Vous pouvez conserver le chiffrement, mais attendez‑vous à ce que les protecteurs soient re‑scellés. Pratiquement, traitez la réinstallation comme un événement du cycle de vie des protecteurs : vérifiez la clé de récupération, suspendez, réinstallez, réactivez.

6) Et si l’utilisateur n’a jamais sauvegardé la clé de récupération ?

Si la clé n’est pas séquestrée centralement et que l’utilisateur ne l’a pas sauvegardée, et que le TPM ne peut pas désceller, il est probable que les données soient irrécupérables. Ce n’est pas un bug Windows ; c’est la cryptographie qui fonctionne comme prévue. La décision devient « effacer et continuer » vs « déclencher une réponse incident perte de données ».

7) L’état de Secure Boot (activé/désactivé) a‑t‑il de l’importance ?

Oui. L’état de Secure Boot influence le démarrage mesuré. Le changer peut déclencher la récupération. Gardez‑le cohérent et suspendez BitLocker avant de le modifier.

8) Est‑il sûr de « nettoyer/clear le TPM » pour corriger les invites BitLocker ?

Uniquement si vous êtes certain d’avoir les clés de récupération et que vous comprenez l’impact. Effacer le TPM peut orpheliner des protecteurs scellés par TPM et transformer une gêne récupérable en perte de données irrécupérable.

9) Pourquoi un modèle d’ordinateur se comporte‑t‑il différemment d’un autre ?

Différentes versions de firmware, différentes implémentations TPM, profils PCR différents, modes de stockage différents (AHCI vs RAID/VMD). BitLocker interagit avec la plateforme, pas seulement l’OS.

10) Après réinstallation, BitLocker est activé mais les performances semblent pires. C’est normal ?

Sur les CPU modernes avec accélération matérielle et NVMe, la surcharge est généralement modeste.

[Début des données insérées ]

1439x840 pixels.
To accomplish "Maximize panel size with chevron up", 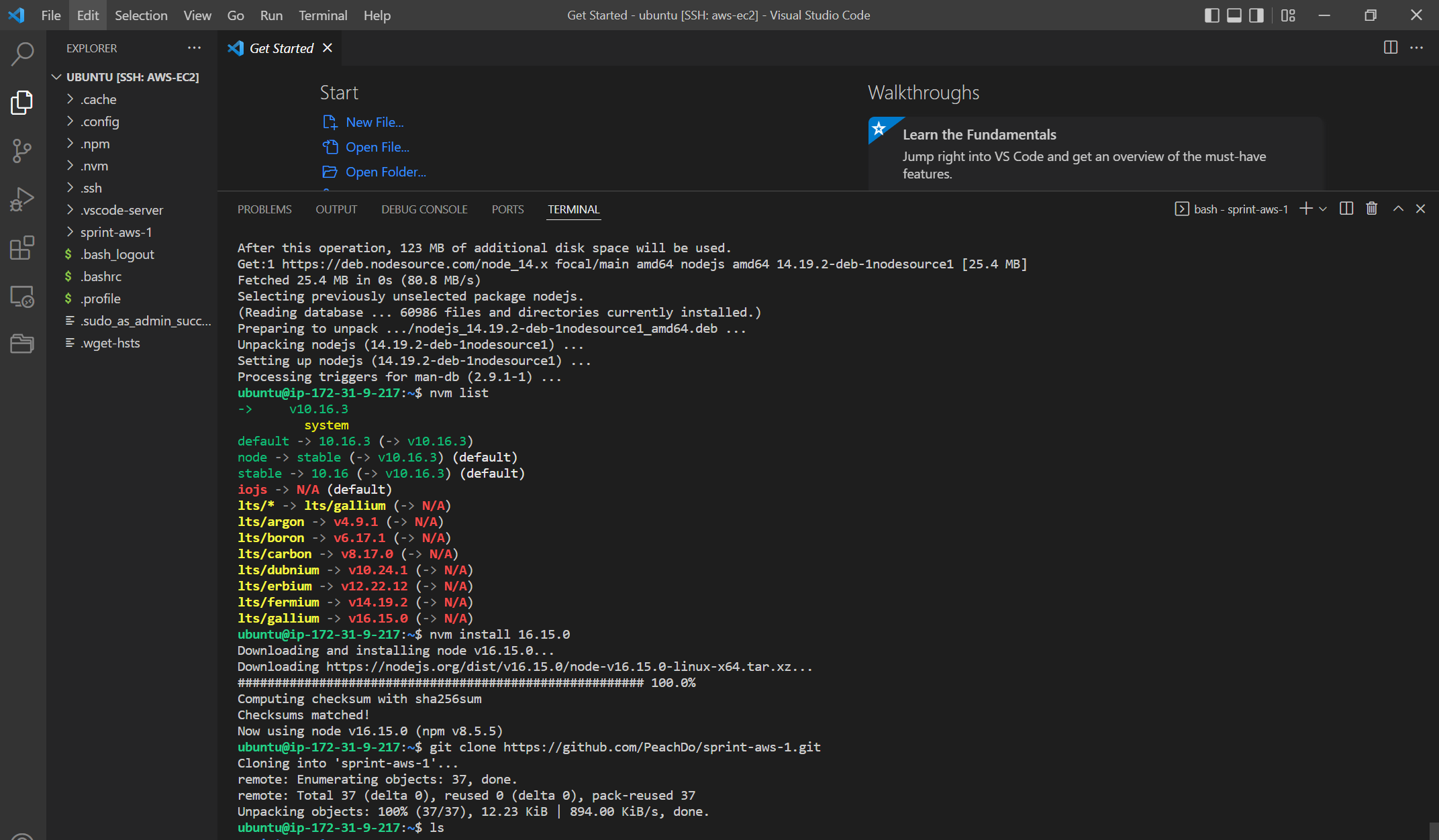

Si elle est significative, vérifiez que vous n’êtes pas en mode crypto logiciel uniquement, contrôlez les pilotes et confirmez que le mode du contrôleur de stockage n’a pas changé lors de la réinstallation.

Prochaines étapes réalisables dès aujourd’hui

Si vous gérez plus d’une poignée d’endpoints, traitez BitLocker comme une dépendance de production, pas comme une case de sécurité.

  1. Ajoutez une étape de pré‑vol à chaque runbook de réinstallation/reimage : manage-bde -status + manage-bde -protectors -get C:.
  2. Appliquez une vérification d’escrow des clés de récupération comme un point de contrôle. Si vous ne pouvez pas prouver qu’elle est séquestrée, vous jouez de la roulette.
  3. Standardisez les réglages firmware (UEFI, Secure Boot, mode de stockage) et arrêtez de « basculer pour voir si ça aide ».
  4. Rendez la suspension/reprise une routine autour des changements perturbateurs : mises à jour BIOS, travaux sur les partitions, réparations du chargeur de démarrage.
  5. Exercez‑vous à l’échec : prenez un portable de test, déclenchez une récupération volontairement et prouvez que votre organisation peut récupérer les clés rapidement. C’est probablement le gain le plus facile en ingénierie de fiabilité.

L’idée n’est pas d’avoir peur de BitLocker. C’est de respecter qu’il fait exactement ce que vous lui avez demandé : bloquer l’accès quand la plateforme paraît différente. Si vous planifiez la réinstallation comme un opérateur, BitLocker redeviendra un bruit de fond — là où il doit être.